From mid to end of December is the darkest time of the year. Like our gardens our own animal natures begin drawing us inward, as we take refuge in layers of warm clothing, hot tea and darkened rooms brightened by candles and working fireplaces. We may even feel wistful and contemplative as outer "sight" slips mysteriously into inner "insight" and we take stock of what is passing and what is possibly coming towards us, just not yet here or fully visible. This is winter solstice!


"Sweet Dreams", Gould Farm, Berkshire Mountains
see more images of the Berkshire Mountains at the Stillpoint Gallery

Winter solstice has been ritually celebrated for thousands of years by cultures spanning the globe: Middle Eastern cultures implored the sunlight to return and celebrated its doing so; ancient Greeks and Romans held a huge festival, Saturnalia, that included a birthday celebration for the "unconquerable" or "undying" sun (curiously on December 25).

The ancient Persians and Celtic Irish lit huge bonfires on winter solstice to symbolize the return of the light out of the heart of darkness.

Today, without even knowing it, when we light the tree, light the candles on the menorah or just sit before a glowing, cozy fire in a darkened room (in or around December 21) we are re-enacting that ancient ritual marking the moment in nature when the sun begins its yearly return. At this moment new light begins to emerge in our hemisphere, and a new life cycle begins its early stirrings from deep within an earth that appears both dead and barren. It is the magic and mystery of Birth-Death-Rebirth that we acknowledge as truth at winter solstice time.

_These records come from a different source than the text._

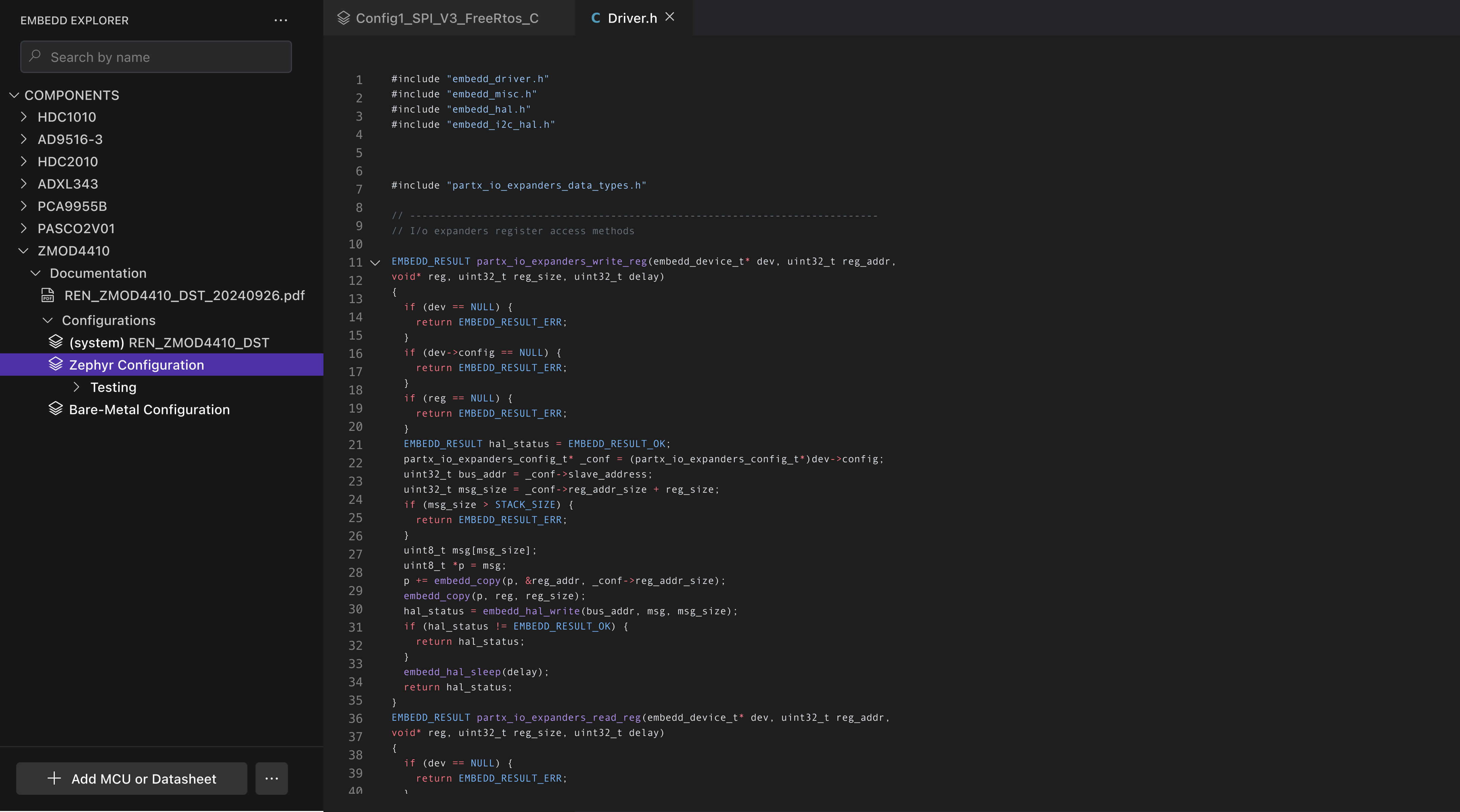Switch to Config1_SPI_V3_FreeRtos_C tab
Screen dimensions: 1460x812
coord(446,18)
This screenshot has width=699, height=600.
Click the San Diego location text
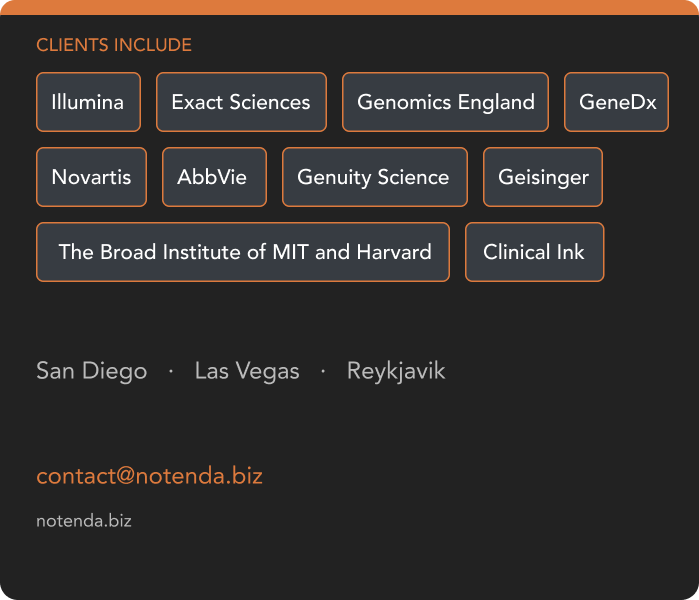pos(91,371)
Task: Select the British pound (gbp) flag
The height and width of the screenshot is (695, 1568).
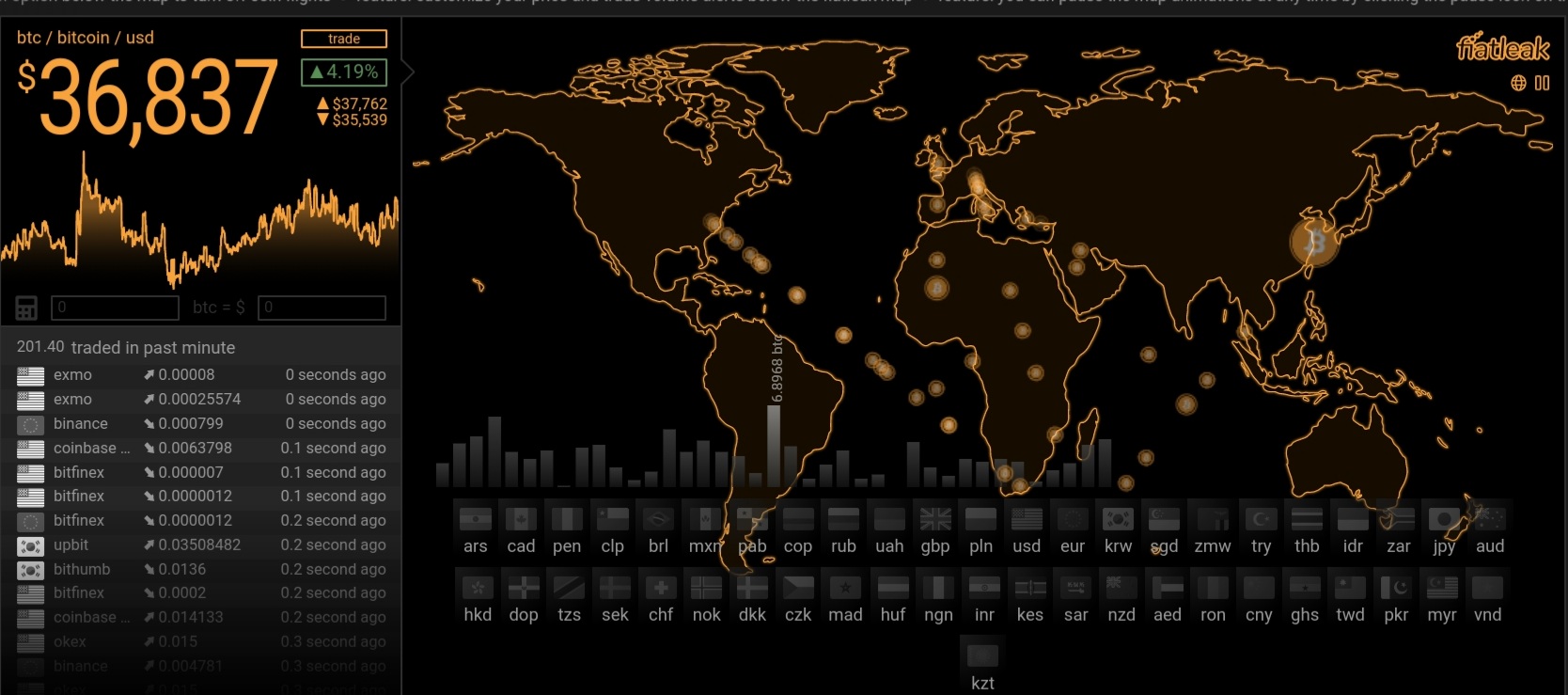Action: point(935,520)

Today though, many of us feel mostly overwhelmed, stressed if not outright depressed, by the utter hype and commercialism that has all but engulfed this holiday season. Bravely, we slog on, trying to do what is expected of us, all the while secretly wondering...why?

If this rings at all true for you, or if you would just like to experiment with something a little different to see where it takes you, here's a set of simple suggestions for creating a meaningful experience, to be done alone or with a group of like-minded friends or family members. Happy Solstice!

Winter Solstice Ritual

  • Sit together and share whatever has been lost/shed/let go of in this past year (for example: an era, a dream, a relationship, a pattern, a part of yourself.)
  • Read aloud the following quote (or something similar) to focus attention and intention for the period of silence to follow:

    "In winter our gardens, like ourselves, must have the will and determination to make it through the months of darkness- to face the cold and wind and yet survive. Winter, cold and dark, is a time to experience the empty space, to embark on our personal journey. The light we all long for... especially at this time of year, is more than sunlight. It is illumination of our own depths and spirituality and the warmth of love...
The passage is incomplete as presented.